Is there a specific wrench or special tool to use on them? I don’t want to be “that guy” and immediately default to an adjustable wrench ( with the predictable ham-fisted looking results ).

If someone knows what was used at the Schwinn factory , or in authorized dealer’s shops; please let me know.

Thanks


----------



## Billythekid (Jun 16, 2021)

A 12 point would work if there loose


----------



## Mack the fork (Jun 16, 2021)

Billythekid said:


> A 12 point would work if there loose



Hey thanks for the tip !


----------



## bloo (Jun 16, 2021)

And an 8 point is made for square heads. No Idea what Schwinn used.


----------



## ian (Jun 16, 2021)

Maybe a 4 sided water key?


----------



## BFGforme (Jun 16, 2021)

Snap on makes 4 sided socket! There's a thread on here all about it!


----------



## Mack the fork (Jun 16, 2021)

Wow, thanks everyone. You’ve collectively spared my new adjusters from the indignation of being prematurely bodged. 

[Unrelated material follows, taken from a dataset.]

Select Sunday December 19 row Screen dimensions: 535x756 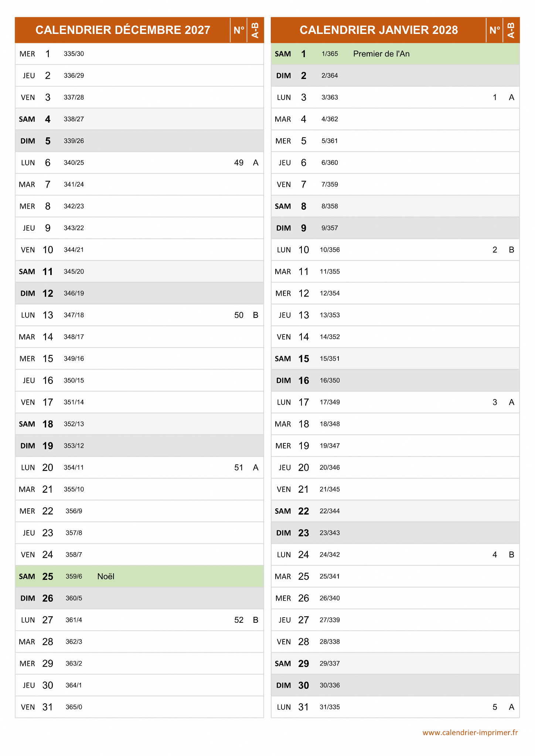coord(139,446)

( bloody things nearly cost a tank of gas !
Therein lies the sickness… )


----------



## barneyguey (Jun 16, 2021)

I use a refrigeration wrench that's for turning valves on and off. I used it on the ship I worked on. It doesn't go on all the way, but works. 1/4" is just under size. Maybe they make a size that fits better.


----------



## Rivnut (Jun 16, 2021)

Take 1/4” socket with 1/4” drive.  But the drive end on you adjuster and a 1/4” Allen wrench into the hex end of the socket. An instant adjustment screw tool.


----------



## B607 (Jun 17, 2021)

I bought a set of Craftsman ignition wrenches and one of them is the perfect size for heads.  Gary


----------



## Mack the fork (Jun 17, 2021)

Barneyguey, Rivnut, and B607; 
You’re all certifiable geniuses!

( and you can tell anyone who’ll listen that I said so ! )

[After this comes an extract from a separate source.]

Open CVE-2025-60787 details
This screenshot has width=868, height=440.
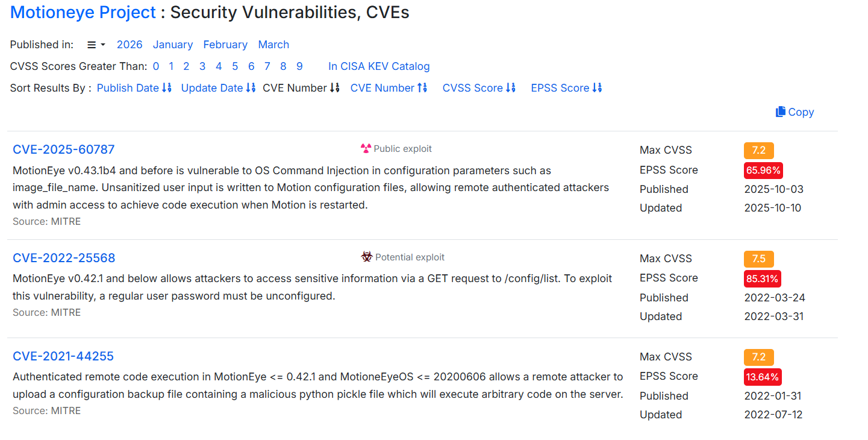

Many, many thanks to all !


----------



## schwinnja (Jun 17, 2021)

9/32 is the size you need for use on the axle adjusters on schwinns.


----------



## Tim the Skid (Jun 17, 2021)

I picked up this wrench at the estate sale of a gentleman who owned a bicycle shop. I don't know if it was made for bikes, but it fits the chain adjusters and has a slot that can be used as a spoke wrench. I'd give you this one but it's the only one I have. 😅


----------



## piercer_99 (Jun 19, 2021)

B607 said:


> I bought a set of Craftsman ignition wrenches and one of them is the perfect size for heads.  Gary



I use a set of Craftsman ignition wrenches I inherited when my Dad died when I was a kid.


----------



## J-wagon (Mar 29, 2022)

I just use ¼" wrench open ended. Works good enough.


----------